Viagra is giving older men a new lease on sex - but many wives are upset about it.
A $600,000 study paid for by the Health Research Council (N Zealand) has found that many women blame doctors for giving their husbands the erection-producing drug without considering its effects on them.
They say men's clinics use the health drug as a quick-fix for men instead of helping couples with other problems in their relationship or simply accepting that older people do not need sex as often.
The study is based on interviews with 27 women with an average age of 53, and 33 men, who responded to advertisements throughout the country in 2001. It is believed to be the world's first publicly funded research project on the social effects of the drug.
Viagra manufacturer Pfizer says more than 15 million people around the world have taken the drug since it was released in 1998, despite a price which is now around $100 for a packet of four pills. Each pill can have an effect for up to 12 hours.
Lead researcher Dr Annie Potts, a research fellow in gender studies at Canterbury University at the time, said about a quarter of the women came forward because they wanted to talk about the detrimental effects of the drug.
The other three-quarters, who often said the drug had allowed them to have sex again, included many who personally 'don't necessarily want sex as much as they are getting now'.
'Even women who had a generally positive narrative about Viagra explained that a 'downside' or 'drawback' could be an undesired increased frequency of intercourse, because of pressures coming from the desire not to waste a tablet,' the study says.
A 51-year-old woman told the researchers that she sometimes felt pressure to have sex both at night and the next morning so that her husband could 'get in two for the price of one'.
A 48-year-old said: 'It had such a powerful effect that ... this made sex inevitable. Sometimes there was no discussion about whether ... the sex act was going to take place, so it would be ... 'I've taken the pill, okay's, let's go.' '
She commented: 'It took away the whole notion of any kind of ... spontaneity or you know, the reason for the actual boning. I mean, you know, you like to think it's an act of love, rather than just lust.'
Some older women were in pain during sex because of post-menopausal vaginal dryness, even when they used lubricants.
Another 51-year-old said she consented to sex even when she was in pain because she had heard that older men needed to keep having it or they might 'lose the art'.
Some feared that Viagra would drive their partners to other women. Five of the 33 men confirmed that they had been unfaithful since taking the drug.
The study concluded that women as well as men should take part in doctors' consultations and decisions about erectile problems.
'Men talked about how easy it was to get the drug. Even men who were not experiencing erectile problems found it was easy to go in and get the drug,' Dr Potts said.
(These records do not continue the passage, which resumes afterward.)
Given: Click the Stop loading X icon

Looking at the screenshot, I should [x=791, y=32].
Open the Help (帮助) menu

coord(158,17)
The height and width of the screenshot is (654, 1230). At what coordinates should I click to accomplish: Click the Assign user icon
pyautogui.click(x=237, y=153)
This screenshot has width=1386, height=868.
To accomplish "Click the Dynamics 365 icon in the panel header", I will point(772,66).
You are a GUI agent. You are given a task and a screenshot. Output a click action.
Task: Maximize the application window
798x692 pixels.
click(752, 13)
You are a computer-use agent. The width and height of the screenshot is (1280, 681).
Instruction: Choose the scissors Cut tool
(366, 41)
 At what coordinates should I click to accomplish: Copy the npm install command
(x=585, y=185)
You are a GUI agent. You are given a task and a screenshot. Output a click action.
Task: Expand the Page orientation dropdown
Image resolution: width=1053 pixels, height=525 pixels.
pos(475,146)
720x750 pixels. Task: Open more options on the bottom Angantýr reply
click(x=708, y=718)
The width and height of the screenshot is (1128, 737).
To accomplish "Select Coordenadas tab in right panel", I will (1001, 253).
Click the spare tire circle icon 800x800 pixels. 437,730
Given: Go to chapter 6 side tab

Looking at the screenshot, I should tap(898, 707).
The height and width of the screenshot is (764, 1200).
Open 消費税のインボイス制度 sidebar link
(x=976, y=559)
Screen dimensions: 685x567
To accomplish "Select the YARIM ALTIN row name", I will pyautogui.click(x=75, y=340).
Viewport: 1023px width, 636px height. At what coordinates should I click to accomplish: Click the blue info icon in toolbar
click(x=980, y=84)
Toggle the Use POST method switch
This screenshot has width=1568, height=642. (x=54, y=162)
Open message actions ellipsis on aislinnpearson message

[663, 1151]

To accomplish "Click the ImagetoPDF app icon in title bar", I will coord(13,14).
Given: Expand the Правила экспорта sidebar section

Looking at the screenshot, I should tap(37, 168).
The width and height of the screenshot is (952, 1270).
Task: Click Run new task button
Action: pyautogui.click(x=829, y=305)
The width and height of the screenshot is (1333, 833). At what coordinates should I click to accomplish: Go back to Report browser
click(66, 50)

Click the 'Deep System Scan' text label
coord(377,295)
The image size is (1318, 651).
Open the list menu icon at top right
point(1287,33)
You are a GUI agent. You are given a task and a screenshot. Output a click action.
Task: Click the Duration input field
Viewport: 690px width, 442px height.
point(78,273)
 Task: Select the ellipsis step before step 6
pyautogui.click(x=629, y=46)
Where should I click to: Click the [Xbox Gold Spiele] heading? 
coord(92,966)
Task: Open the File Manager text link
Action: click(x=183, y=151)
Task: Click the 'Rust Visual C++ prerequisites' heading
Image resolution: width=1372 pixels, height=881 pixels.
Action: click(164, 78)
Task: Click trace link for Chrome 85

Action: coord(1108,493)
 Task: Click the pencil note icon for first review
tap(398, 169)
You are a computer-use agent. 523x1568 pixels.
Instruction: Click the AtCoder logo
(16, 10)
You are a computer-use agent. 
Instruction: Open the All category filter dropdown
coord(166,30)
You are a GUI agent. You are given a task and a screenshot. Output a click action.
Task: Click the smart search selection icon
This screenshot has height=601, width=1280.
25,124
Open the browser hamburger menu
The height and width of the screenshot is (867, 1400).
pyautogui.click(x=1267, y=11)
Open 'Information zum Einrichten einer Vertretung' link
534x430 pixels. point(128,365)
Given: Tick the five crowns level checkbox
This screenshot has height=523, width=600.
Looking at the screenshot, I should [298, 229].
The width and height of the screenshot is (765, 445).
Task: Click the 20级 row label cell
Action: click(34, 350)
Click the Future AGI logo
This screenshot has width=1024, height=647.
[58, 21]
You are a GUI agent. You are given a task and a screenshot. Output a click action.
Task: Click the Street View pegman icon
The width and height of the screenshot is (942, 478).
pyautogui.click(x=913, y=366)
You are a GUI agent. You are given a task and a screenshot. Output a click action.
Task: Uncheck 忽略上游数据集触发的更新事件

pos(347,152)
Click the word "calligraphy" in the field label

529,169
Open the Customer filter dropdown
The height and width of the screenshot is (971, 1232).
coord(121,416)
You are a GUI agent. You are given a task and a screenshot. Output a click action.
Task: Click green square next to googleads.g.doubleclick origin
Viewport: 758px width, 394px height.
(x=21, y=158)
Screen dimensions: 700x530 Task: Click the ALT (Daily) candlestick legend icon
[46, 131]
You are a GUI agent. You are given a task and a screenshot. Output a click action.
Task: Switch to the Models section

A 60-year-old woman told the researchers: 'We weren't interviewed together ... because they seem to have this idea that this is a man's problem. But it's not a man's problem, it's a couple's problem, and how the woman feels about it should come into it too.'
Other women complained about doctors' 'clinical coldness'. But the head of the Medical Association's General Practitioners' Council, Hawks Bay GP Peter Foley, said that when male patients asked for Viagra, doctors could not force them to talk to their partners first.